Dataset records
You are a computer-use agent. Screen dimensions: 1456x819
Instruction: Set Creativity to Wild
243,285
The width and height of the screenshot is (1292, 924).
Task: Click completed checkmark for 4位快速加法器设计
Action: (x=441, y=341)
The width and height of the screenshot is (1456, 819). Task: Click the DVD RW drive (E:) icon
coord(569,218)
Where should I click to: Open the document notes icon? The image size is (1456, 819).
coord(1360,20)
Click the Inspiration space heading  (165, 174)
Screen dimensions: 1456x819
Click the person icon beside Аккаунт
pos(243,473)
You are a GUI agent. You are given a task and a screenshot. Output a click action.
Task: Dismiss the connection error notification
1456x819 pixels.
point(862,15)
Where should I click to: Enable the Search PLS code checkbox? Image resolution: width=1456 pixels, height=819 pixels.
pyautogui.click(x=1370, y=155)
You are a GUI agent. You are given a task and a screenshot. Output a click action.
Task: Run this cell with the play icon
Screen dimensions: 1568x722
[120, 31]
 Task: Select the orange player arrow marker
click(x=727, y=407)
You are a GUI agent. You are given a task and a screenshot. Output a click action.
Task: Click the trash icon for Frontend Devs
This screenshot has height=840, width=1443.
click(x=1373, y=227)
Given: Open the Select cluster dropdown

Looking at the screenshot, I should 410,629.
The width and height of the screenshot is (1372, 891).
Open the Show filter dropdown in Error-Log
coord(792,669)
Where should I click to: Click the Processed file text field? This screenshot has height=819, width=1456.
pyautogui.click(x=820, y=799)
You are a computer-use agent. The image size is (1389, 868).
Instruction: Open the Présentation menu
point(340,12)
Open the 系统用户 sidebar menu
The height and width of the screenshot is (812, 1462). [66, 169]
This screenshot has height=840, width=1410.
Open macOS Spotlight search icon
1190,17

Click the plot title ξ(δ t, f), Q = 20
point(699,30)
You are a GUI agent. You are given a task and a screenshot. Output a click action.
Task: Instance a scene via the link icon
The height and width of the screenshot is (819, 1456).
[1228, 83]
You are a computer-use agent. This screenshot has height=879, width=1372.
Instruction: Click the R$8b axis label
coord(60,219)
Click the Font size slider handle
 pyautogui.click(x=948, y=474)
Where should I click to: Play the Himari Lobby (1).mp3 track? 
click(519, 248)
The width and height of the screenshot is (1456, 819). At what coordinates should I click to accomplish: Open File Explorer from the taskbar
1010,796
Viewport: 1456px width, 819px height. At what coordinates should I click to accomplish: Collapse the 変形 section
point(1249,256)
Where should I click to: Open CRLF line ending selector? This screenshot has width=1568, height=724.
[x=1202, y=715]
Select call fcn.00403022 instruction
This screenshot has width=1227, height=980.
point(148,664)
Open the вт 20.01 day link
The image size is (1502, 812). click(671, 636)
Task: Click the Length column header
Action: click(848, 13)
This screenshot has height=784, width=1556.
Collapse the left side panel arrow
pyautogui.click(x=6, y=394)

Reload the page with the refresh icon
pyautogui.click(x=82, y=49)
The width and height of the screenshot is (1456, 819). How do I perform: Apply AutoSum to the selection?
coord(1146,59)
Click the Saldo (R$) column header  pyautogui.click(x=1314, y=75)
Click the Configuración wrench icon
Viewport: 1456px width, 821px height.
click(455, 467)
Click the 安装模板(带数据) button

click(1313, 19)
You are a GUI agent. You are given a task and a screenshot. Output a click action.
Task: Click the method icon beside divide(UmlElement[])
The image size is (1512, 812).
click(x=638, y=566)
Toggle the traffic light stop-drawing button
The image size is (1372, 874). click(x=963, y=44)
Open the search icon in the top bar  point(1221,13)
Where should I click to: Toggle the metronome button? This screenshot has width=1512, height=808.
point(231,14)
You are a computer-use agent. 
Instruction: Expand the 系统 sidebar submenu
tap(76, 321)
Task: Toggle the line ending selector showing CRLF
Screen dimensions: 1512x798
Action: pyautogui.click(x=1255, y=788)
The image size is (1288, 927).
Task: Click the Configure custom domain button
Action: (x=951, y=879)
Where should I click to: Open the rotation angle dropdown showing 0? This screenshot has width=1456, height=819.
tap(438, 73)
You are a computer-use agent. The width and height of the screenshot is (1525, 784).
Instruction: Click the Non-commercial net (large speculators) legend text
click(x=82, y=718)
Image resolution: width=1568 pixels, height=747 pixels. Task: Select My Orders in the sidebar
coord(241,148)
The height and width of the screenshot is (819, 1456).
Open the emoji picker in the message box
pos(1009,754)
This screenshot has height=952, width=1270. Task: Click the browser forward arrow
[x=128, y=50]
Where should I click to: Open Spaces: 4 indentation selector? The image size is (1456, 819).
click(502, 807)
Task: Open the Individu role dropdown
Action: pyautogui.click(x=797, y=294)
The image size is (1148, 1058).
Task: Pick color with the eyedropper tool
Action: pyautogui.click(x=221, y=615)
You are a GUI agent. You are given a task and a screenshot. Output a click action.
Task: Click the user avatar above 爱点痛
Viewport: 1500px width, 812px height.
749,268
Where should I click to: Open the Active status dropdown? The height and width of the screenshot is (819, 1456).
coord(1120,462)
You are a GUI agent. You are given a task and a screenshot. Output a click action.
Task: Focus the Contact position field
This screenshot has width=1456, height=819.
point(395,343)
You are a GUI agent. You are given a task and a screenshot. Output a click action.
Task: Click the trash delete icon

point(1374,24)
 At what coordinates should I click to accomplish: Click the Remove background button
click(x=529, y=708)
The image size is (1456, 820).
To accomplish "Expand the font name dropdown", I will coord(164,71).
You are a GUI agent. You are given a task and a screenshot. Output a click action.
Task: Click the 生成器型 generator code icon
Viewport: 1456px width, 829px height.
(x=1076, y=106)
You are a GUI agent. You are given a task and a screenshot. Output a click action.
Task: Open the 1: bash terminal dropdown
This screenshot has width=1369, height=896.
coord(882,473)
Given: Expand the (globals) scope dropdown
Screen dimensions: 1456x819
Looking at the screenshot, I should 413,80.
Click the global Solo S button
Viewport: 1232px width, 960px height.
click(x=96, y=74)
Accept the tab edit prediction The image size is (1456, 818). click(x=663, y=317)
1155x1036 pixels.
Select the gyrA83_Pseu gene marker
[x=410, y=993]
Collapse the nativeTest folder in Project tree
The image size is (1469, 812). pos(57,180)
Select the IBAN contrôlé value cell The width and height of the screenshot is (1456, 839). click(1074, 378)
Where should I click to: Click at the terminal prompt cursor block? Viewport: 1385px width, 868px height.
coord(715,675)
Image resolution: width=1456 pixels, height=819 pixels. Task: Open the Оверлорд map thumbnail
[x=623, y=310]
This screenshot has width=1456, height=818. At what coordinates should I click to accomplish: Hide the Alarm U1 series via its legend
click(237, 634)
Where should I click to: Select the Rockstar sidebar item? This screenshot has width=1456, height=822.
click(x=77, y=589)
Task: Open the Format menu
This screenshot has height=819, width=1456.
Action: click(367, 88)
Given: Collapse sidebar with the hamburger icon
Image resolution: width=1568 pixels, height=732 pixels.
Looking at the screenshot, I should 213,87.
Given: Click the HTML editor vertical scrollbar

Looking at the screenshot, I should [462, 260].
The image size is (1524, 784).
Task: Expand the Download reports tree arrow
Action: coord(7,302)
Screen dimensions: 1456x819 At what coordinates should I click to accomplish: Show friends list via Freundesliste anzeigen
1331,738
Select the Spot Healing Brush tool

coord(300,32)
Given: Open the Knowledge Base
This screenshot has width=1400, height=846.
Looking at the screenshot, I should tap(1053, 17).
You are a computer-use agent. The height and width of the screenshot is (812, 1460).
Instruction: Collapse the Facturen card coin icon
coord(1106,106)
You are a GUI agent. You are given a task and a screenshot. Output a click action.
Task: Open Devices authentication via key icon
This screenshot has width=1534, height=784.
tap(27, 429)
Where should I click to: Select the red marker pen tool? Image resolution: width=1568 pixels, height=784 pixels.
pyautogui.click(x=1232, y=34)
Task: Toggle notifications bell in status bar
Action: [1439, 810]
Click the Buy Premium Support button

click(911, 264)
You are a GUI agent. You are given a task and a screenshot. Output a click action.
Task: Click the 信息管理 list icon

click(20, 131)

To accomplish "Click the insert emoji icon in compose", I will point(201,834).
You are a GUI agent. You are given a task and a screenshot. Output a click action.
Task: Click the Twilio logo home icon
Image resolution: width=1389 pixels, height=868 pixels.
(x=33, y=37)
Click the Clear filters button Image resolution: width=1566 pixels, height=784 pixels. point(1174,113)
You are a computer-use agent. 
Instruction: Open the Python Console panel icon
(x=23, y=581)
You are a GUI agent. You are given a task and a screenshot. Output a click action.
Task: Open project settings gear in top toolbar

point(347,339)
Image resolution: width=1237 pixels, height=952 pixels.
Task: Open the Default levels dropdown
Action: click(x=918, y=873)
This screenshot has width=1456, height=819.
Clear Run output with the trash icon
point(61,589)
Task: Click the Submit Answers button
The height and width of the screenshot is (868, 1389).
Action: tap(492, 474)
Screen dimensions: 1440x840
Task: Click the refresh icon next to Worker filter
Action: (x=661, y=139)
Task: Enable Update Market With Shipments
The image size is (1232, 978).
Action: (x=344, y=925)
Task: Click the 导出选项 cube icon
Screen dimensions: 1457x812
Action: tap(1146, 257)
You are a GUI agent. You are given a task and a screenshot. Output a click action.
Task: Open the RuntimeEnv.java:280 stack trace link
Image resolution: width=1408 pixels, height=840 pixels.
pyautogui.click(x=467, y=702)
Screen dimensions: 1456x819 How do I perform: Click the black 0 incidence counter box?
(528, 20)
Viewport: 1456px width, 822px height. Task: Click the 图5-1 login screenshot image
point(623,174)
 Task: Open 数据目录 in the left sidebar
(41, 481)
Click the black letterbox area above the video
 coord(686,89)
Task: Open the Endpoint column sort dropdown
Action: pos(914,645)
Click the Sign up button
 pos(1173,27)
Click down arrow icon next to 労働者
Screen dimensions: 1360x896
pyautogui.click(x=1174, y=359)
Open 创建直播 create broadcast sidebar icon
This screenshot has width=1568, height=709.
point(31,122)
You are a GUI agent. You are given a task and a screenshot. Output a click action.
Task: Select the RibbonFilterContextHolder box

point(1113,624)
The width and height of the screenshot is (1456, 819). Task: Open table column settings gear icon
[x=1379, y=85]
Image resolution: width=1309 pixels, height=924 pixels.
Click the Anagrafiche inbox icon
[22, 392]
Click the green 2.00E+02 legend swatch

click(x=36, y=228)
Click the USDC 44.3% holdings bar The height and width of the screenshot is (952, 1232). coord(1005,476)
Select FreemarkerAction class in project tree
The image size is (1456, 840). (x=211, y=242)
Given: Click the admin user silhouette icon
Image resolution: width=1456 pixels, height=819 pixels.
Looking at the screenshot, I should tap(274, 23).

- Work order: Above are the records; from them, give again exactly the lines from the one containing "The image size is (1456, 820)." through the one containing "Given: Expand the (globals) scope dropdown", both included.

- Exercise output:
The image size is (1456, 820).
To accomplish "Expand the font name dropdown", I will coord(164,71).
You are a GUI agent. You are given a task and a screenshot. Output a click action.
Task: Click the 生成器型 generator code icon
Viewport: 1456px width, 829px height.
(x=1076, y=106)
You are a GUI agent. You are given a task and a screenshot. Output a click action.
Task: Open the 1: bash terminal dropdown
This screenshot has width=1369, height=896.
coord(882,473)
Given: Expand the (globals) scope dropdown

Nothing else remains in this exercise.